- [INPUT MATERIAL]:
Start of Block

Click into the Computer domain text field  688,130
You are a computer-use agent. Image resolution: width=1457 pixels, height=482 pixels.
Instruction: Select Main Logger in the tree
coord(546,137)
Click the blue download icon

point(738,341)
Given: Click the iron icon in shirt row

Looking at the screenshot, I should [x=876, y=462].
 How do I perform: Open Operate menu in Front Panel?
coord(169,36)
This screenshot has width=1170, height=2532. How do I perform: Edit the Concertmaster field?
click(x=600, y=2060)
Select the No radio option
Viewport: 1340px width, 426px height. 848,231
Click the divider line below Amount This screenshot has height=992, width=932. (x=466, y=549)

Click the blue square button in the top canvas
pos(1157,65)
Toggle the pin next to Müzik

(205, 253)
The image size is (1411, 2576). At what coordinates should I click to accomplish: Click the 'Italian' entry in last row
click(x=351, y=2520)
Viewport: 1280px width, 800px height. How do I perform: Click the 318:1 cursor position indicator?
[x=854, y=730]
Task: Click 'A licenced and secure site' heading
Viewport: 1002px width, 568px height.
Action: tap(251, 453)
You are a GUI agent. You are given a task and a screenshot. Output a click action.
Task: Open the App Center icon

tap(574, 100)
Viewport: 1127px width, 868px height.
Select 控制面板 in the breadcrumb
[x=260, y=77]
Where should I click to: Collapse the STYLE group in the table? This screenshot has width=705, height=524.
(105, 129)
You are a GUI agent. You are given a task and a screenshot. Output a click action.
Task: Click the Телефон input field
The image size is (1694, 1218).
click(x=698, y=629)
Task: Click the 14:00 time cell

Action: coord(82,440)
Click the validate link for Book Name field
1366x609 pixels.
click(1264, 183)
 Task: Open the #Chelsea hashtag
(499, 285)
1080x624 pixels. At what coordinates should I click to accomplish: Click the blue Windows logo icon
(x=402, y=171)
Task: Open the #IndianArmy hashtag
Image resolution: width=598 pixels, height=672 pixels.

End of Block

- [AIM OF THE TASK]: In your answer, repeat each line of the material word for word.

- [RESPONSE BELOW]:
Click into the Computer domain text field  688,130
You are a computer-use agent. Image resolution: width=1457 pixels, height=482 pixels.
Instruction: Select Main Logger in the tree
coord(546,137)
Click the blue download icon

point(738,341)
Given: Click the iron icon in shirt row

Looking at the screenshot, I should [x=876, y=462].
 How do I perform: Open Operate menu in Front Panel?
coord(169,36)
This screenshot has width=1170, height=2532. How do I perform: Edit the Concertmaster field?
click(x=600, y=2060)
Select the No radio option
Viewport: 1340px width, 426px height. 848,231
Click the divider line below Amount This screenshot has height=992, width=932. (x=466, y=549)

Click the blue square button in the top canvas
pos(1157,65)
Toggle the pin next to Müzik

(205, 253)
The image size is (1411, 2576). At what coordinates should I click to accomplish: Click the 'Italian' entry in last row
click(x=351, y=2520)
Viewport: 1280px width, 800px height. How do I perform: Click the 318:1 cursor position indicator?
[x=854, y=730]
Task: Click 'A licenced and secure site' heading
Viewport: 1002px width, 568px height.
Action: tap(251, 453)
You are a GUI agent. You are given a task and a screenshot. Output a click action.
Task: Open the App Center icon

tap(574, 100)
Viewport: 1127px width, 868px height.
Select 控制面板 in the breadcrumb
[x=260, y=77]
Where should I click to: Collapse the STYLE group in the table? This screenshot has width=705, height=524.
(105, 129)
You are a GUI agent. You are given a task and a screenshot. Output a click action.
Task: Click the Телефон input field
The image size is (1694, 1218).
click(x=698, y=629)
Task: Click the 14:00 time cell

Action: coord(82,440)
Click the validate link for Book Name field
1366x609 pixels.
click(1264, 183)
 Task: Open the #Chelsea hashtag
(499, 285)
1080x624 pixels. At what coordinates should I click to accomplish: Click the blue Windows logo icon
(x=402, y=171)
Task: Open the #IndianArmy hashtag
Image resolution: width=598 pixels, height=672 pixels.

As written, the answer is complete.